ПИСЬМЕННОЕ ЗАДАНИЕ 1.
Какая идея, согласно тексту о Петре I, впервые в истории России формулируется как важнейшая идея национального самосознания?
ПИСЬМЕННОЕ ЗАДАНИЕ 2.
Кратко перескажите абзац текста о Петре I, начинающийся словами «Деяния Петра были продиктованы», сохранив его основные факты.
ПИСЬМЕННОЕ ЗАДАНИЕ 3.
Продолжите текст о петровских преобразованиях, начав сразу после его последнего предложения.
----- ОТРЫВОК ТЕКСТА
Вступив в права полновластного самодержца, Петр I решительно пришпорил «клячу истории». Жесткой рукой правителя-реформатора повел он Россию к мировому величию, ибо именно такого – мирового – величия желал Петр России. 

Деяния Петра были продиктованы объективными условиями развития исторического процесса. Во-первых, Россия должна была овладеть новыми способами познания и преобразования мира. Во-вторых, именно на XVIII век выпало окончание решающего этапа формирования единой русской нации, следовательно, возникновение сильной государственной власти было обусловлено, в том числе, и этой всеобщей потребностью. 

В XVIII столетии идея нации начинает господствовать и в Европе, поскольку практически все страны в этот период вступили в эпоху национального подъема. Служение «воле народа» в европейском сознании играет доминирующую роль. «Воля нации» начинает почитаться более, нежели воля Божия. Потому и абсолютизируются «права народа», которые также становятся более значимыми, чем Замысел Божий об этом народе. В России впервые в истории формулируется идея «служения Отечеству», «пользы Отечества» как важнейшая идея национального самосознания. Однако «пользу Отечества» может обеспечить только государство. Только самостоятельное государство является политическим гарантом независимости той или иной нации, силой, способной «сверху» помочь объединению народа, обеспечить защиту национальных интересов на международной арене.

По сути дела, XVIII век слил воедино два важнейших для русской истории понятия – единой русской нации и великой державы. Именно в этом веке стало неоспоримо ясно: единая русская нация может выжить только при условии превращения своей страны в великую державу.

Другое дело, что Петр I резко, и даже слишком резко, ускорил процесс формирования единой нации, единого национального государства, общенациональной политики, общенационального мировоззрения. Получилось так, что именно Петру было уготовано судьбой «Россию вздернуть на дыбы». В этих пушкинских словах – ключ к пониманию сути Петровской эпохи. Бесспорно, заслуги Петра и его сподвижников перед Россией велики. Однако исторический опыт показывает, что ни один бурный переворот привычного хода вещей не обходится без потерь, и чаще всего потерь трагических. Это понимал и сам Петр, потому и придавал столь большое значение идеологическому объяснению собственных деяний. В его сознании давнее русское представление о духовном смысле исторического бытия России заменилось идеей светского Российского государства, объединяющего русский народ только государственными скрепами и не ставящего перед собой задачу достижения духовных целей. В известном трактате В.В. Зеньковского «История русской философии» можно встретить глубокое и справедливое замечание о том, что «кристаллизационным ядром», вокруг которого в XVIII веке слагаются интересы и идеи, «является не идея вселенской религиозной миссии (хранение чистоты Православия), как это было раньше, а идеал Великой России».
----------
----- ДАННЫЕ
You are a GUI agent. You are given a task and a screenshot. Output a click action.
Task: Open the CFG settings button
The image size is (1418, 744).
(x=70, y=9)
----------
ПИСЬМЕННЫЙ ОТВЕТ 1.
Идея «служения Отечеству», «пользы Отечества».

ПИСЬМЕННЫЙ ОТВЕТ 2.
Деяния Петра определялись объективными условиями исторического развития. Во-первых, России нужно было освоить новые способы познания и преобразования мира. Во-вторых, в XVIII веке завершался решающий этап формирования единой русской нации, и эта общая потребность также обусловила появление сильной государственной власти.

ПИСЬМЕННЫЙ ОТВЕТ 3.
Действительно, Петр I считал традиционную русскую религиозность одним из главных источников российского «невежества». Поэтому идею Святой Руси он заменил теорией «общего дела», созданной в западноевропейских ученых кабинетах. По убеждению Петра, именно она, как никакая другая, отвечала задаче идеологического обоснования реформ. Используя постулаты этой теории, Петр представлял себя выразителем интересов всей России, а ее будущим величием оправдывал любые свои действия. Петр неоднократно, можно сказать, постоянно подчеркивал, что он служит только России, и требовал такого же служения ото всех – и от простого народа, и от представителей высших сословий. 

Петру и в самом деле удалось достичь определенного единства различных социальных сил, поскольку идея мощного национального государства имела свои экономические, социально-политические и духовные корни в России. Больше того, под влиянием личности Петра I с идеей сильной государственности слилась идея сохранения независимости страны. А так как государство в России было самодержавным, то гарантом суверенитета государства выступал самодержец. Ведь, помимо чисто внешних функций (например, защиты страны от внешнего врага), царь в глазах народа был и защитником от внутрисословных притеснений. Недаром все крестьянские восстания проходили под лозунгом: даешь «хорошего», «справедливого» царя!

Рождение абсолютистского государства вызвало и массу негативных явлений. Одно из них – десакрализация как идеи власти вообще, так и самой государственной власти, в частности. Справедливости ради следует сказать, что Петр I разделял убеждение своих предков в том, что власть русских монархов имеет своим истоком Божественное происхождение, а исторически восходит к цесарству римского императора Августа. Это представление было раскрыто в знаменитой «Правде воли монаршей», написанной Феофаном Прокоповичем и одобренной лично царем.

Но в XVIII столетии в процессе секуляризации идеи власти и само государство принимали все более светский характер. Петру была близка идея великой державы, т. е. мощного государства, играющего активную роль в мировой политике. Однако ни Петр, возложивший в 1721 году на свои плечи бремя самодержца, ни его окружение не поставили перед Российской империей каких бы то ни было духовных целей. Не сделали этого в XVIII столетии и его наследники на русском престоле. Поэтому идея «Российской империи» в своем начале носила в большей степени светский характер, нежели сложившаяся к концу XVII столетия идея «Вселенского православного царства», в согласии с которой Российское государство воспринималось прежде всего как государство истинной православной веры.

Постепенно ушли в прошлое пышные церемониальные церковные шествия государя с участием множества церковных и светских чинов. Обращения царя к Богу перестали быть публичными молитвами православного государя за свой православный народ. Царь Петр прекратил исполнять один из важнейших для России государственных ритуалов, свидетельствующий о заступничестве государя перед Богом за народ и за государство, данное ему Господом. Подчинив Церковь государству, Петр, по сути дела, отказался от сакральной, священной функции русской государевой власти.

Еще одно поразительное противоречие Петровской эпохи состояло в том, что преобразования Петра приветствовали, а его волю исполняли потому, что в сознании русских людей сохранялся традиционный образ православного царя Помазанника Божия. Сам Петр всячески разрушал этот образ, всеми путями избавлялся от него. Иначе говоря, используя силу, авторитет духовной традиции, Петр ломал саму эту традицию!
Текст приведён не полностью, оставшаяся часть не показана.